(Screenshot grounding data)

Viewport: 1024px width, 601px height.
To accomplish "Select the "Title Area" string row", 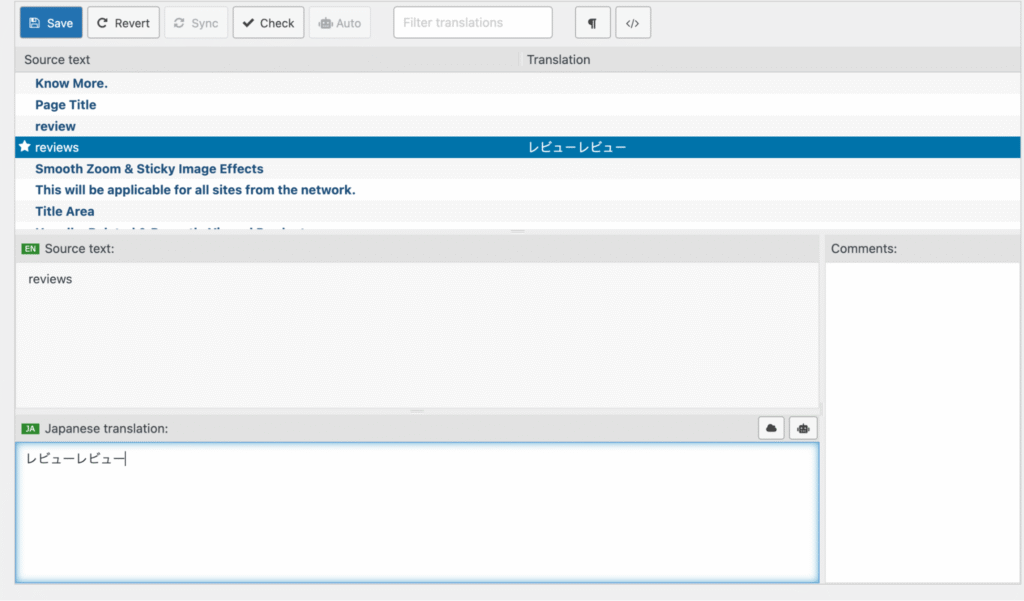I will tap(65, 211).
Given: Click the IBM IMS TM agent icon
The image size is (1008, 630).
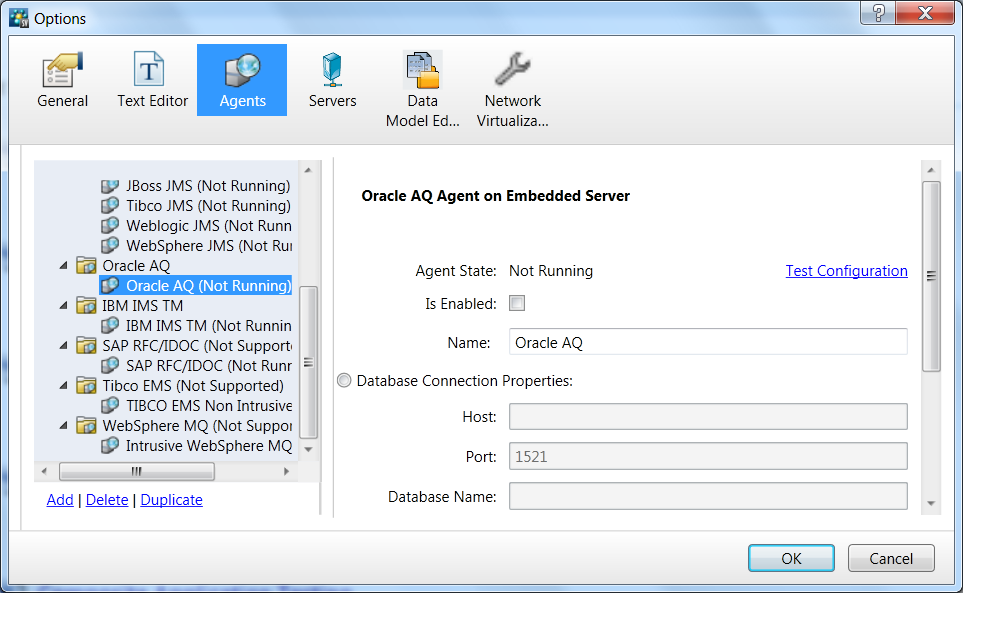Looking at the screenshot, I should click(x=110, y=326).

PROBLEM REQUIREMENTS: Omit the pictures. Write out exactly the lines from the one containing "Given: Click the IBM IMS TM agent icon" through the last line of the entries, both of them included.

TASK ANSWER:
Given: Click the IBM IMS TM agent icon
The image size is (1008, 630).
Looking at the screenshot, I should click(x=110, y=326).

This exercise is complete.